Of the many different ideas that ended up being woven together into the MPS prototype, there may be a dropped thread, something that might be research worth pursuing. It is the fact that complete indicator variograms and cross-variograms provide extremely rich and detailed information about an image, so rich and detailed that they can, in fact, be used to replicate the original image. While replication of a training image should never be a goal, it’s intriguing to think about what we might be able to do if we matched a small sub-set of the complete look-up table of all indicator variograms. We know that we get a “perfect” realization if we use 100% of the look-up table.
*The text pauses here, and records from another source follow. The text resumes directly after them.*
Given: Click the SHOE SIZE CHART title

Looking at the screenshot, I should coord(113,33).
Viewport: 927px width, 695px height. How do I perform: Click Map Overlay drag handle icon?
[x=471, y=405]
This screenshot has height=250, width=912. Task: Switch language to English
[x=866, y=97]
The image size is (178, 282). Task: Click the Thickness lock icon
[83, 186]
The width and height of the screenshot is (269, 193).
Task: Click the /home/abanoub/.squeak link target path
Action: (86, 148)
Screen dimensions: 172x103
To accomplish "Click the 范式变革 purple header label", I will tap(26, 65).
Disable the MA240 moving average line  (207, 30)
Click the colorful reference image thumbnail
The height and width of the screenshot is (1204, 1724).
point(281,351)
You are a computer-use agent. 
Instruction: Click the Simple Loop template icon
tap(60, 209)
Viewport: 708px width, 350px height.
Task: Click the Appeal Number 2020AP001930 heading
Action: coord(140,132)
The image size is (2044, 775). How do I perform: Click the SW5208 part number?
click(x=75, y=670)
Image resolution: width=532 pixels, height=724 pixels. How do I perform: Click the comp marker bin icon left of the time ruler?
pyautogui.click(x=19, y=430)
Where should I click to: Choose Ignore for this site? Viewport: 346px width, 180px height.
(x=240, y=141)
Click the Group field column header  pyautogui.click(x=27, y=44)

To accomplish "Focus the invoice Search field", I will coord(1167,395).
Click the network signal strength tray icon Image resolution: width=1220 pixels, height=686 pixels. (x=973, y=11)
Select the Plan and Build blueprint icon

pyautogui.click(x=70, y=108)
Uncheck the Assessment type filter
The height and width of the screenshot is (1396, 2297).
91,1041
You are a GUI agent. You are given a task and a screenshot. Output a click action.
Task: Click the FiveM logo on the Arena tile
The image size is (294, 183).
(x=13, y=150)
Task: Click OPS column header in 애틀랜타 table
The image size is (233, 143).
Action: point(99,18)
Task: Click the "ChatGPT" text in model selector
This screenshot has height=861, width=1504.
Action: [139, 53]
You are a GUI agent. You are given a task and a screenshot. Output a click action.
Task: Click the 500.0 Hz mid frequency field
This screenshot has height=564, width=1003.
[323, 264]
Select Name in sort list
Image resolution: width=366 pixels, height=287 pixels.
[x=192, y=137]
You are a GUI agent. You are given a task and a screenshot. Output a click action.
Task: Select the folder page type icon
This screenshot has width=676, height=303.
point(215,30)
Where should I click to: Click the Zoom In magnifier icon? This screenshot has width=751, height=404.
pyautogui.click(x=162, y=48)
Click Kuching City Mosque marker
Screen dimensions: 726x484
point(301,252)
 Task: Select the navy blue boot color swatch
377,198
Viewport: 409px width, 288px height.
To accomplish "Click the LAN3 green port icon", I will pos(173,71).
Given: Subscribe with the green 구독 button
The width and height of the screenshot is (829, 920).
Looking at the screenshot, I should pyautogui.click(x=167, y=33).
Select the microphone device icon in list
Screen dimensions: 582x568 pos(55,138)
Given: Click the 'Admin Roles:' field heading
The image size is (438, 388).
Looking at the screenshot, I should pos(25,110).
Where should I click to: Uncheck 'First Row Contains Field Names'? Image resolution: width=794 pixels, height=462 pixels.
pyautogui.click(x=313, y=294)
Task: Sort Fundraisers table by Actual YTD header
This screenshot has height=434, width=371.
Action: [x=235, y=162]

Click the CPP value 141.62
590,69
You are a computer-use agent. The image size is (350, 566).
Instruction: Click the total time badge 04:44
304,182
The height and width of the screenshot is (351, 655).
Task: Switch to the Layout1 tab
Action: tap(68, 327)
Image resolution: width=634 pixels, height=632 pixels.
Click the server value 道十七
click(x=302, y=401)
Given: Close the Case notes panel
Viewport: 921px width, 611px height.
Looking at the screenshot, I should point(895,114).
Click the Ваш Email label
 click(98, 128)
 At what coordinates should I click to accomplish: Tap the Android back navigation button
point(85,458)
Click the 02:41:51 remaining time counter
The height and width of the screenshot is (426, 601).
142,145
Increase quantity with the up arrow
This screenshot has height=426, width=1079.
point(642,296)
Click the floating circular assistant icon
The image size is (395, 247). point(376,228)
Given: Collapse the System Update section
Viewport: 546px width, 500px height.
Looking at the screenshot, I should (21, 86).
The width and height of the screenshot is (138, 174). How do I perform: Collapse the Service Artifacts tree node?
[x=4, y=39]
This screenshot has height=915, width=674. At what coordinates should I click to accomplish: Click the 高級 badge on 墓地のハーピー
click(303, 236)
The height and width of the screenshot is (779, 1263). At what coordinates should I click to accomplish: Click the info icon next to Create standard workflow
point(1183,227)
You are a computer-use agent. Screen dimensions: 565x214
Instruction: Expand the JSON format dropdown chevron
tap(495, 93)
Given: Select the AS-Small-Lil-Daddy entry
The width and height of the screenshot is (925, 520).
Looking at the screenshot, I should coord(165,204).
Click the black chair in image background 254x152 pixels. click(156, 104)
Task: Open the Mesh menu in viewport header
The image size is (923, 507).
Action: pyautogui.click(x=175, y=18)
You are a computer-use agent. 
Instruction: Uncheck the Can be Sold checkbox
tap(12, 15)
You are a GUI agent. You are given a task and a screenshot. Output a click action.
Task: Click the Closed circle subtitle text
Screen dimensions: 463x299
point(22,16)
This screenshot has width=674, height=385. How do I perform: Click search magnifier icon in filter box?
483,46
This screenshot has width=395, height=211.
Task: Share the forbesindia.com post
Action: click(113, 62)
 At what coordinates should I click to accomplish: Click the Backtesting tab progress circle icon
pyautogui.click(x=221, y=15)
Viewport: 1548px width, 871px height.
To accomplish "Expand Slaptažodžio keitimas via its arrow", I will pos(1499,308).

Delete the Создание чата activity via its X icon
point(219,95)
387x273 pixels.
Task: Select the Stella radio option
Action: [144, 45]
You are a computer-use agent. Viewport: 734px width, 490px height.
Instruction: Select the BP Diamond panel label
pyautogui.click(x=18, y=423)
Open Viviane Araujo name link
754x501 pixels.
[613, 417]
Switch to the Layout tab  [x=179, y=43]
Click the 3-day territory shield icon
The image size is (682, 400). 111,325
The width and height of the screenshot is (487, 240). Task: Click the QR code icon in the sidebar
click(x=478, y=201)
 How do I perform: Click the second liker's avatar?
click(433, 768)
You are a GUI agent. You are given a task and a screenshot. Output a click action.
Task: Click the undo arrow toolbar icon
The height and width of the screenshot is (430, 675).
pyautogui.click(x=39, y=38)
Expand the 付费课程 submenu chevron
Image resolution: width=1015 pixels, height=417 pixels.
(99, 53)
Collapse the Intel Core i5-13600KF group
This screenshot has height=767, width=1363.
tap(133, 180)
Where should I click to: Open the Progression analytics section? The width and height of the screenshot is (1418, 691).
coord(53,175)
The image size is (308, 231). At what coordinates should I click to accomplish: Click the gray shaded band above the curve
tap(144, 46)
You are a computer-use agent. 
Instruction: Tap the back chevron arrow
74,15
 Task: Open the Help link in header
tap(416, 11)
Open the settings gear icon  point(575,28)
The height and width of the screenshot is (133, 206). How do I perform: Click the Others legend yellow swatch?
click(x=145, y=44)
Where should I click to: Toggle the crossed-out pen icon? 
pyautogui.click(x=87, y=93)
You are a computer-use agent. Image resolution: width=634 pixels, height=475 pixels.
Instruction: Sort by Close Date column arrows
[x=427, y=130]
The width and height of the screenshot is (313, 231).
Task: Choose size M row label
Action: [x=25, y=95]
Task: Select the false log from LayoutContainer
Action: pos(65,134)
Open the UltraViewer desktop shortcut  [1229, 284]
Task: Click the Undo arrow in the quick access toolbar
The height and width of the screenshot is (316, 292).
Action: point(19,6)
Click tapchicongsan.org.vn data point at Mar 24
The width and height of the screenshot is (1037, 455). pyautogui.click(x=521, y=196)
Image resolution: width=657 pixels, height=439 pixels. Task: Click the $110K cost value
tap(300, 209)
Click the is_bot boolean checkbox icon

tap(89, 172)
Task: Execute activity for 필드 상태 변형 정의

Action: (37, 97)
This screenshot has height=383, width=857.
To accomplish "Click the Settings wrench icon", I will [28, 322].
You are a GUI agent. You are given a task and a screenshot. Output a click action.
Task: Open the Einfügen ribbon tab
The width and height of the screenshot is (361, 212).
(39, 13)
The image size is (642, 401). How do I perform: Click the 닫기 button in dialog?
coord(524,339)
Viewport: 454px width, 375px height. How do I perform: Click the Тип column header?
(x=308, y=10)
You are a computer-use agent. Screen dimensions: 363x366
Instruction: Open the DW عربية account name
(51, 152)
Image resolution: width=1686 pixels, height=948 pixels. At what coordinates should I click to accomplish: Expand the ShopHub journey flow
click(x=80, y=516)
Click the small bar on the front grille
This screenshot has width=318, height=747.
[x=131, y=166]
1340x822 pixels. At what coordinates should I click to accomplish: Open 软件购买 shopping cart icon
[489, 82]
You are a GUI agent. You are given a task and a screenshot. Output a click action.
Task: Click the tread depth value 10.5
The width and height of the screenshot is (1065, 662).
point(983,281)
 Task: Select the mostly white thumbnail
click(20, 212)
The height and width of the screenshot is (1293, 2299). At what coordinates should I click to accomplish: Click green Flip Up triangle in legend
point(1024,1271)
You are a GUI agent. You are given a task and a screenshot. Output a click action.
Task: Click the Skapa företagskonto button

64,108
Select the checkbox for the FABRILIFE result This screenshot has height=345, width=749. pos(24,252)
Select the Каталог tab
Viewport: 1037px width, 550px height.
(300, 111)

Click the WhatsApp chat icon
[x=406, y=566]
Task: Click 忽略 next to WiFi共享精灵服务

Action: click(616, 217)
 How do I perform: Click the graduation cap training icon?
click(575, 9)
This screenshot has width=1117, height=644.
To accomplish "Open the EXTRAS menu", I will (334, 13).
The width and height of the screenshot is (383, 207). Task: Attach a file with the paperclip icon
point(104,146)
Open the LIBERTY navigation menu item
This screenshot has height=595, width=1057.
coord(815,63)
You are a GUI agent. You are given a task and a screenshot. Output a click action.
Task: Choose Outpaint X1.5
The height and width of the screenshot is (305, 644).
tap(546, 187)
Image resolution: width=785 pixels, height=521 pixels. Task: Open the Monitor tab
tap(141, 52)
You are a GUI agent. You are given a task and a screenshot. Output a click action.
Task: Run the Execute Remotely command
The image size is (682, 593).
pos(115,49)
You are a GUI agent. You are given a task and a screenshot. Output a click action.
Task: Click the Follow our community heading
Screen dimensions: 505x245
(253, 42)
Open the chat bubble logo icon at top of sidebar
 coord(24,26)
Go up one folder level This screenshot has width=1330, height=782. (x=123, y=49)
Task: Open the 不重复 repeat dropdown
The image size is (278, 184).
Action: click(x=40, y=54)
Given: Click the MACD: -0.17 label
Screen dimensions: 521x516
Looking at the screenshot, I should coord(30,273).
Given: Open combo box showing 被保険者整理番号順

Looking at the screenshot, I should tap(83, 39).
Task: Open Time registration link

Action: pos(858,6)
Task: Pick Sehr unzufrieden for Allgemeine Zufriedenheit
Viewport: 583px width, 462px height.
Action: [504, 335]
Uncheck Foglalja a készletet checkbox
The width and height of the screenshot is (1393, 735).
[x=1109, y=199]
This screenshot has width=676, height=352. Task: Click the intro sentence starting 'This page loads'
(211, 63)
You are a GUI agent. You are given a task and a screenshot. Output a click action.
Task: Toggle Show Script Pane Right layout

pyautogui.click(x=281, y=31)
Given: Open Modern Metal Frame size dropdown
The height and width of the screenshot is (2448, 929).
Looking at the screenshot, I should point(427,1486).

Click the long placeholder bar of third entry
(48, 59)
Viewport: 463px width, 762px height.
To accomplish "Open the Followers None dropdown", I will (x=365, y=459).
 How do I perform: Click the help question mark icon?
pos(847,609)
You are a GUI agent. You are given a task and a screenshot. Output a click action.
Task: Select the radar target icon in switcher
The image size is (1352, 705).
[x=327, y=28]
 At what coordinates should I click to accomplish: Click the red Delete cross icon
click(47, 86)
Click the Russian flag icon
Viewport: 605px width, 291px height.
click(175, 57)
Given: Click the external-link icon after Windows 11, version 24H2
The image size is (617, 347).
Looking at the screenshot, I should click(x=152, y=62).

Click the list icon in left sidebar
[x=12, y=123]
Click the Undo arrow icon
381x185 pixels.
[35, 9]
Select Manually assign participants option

Would the realization look “fairly good” or “completely ugly” if we decimated the complete look-up table and used only 10% of it, or only 1%? My own tests with the annealing version of this procedure, and the example in Appendix A, indicate that the indicator cross-variograms are sometimes not necessary, i.e. that you can achieve nearly perfect reproduction of the original image without them. Dropping all the indicator cross-covariances would considerably reduce the size of the look-up table, or any subset of it. Something worth trying?

My final reflection is on the beneficial tug-of-war between theory and practice. Throughout my career as a consultant, and tourist in academia, I have enjoyed discovering that the path to a solution sometimes starts when you enter the maze from the theory side, and sometimes starts from an entrance on the practical side. When theory leads you to the point of a set of equations, that need not be the end because there may be something useful to be learned in attempting to implement those equations in practice, in writing a piece of computer code that produces an answer in a reasonable amount of time. And, coming from the other end, having developed an algorithm that produces an intriguing result that seems “good” or “right”, it’s useful to try to work out why it works. Even if the answer came heuristically, the theory that explains why it’s an approximately correct answer might reveal a generalization that makes it possible to improve the answer.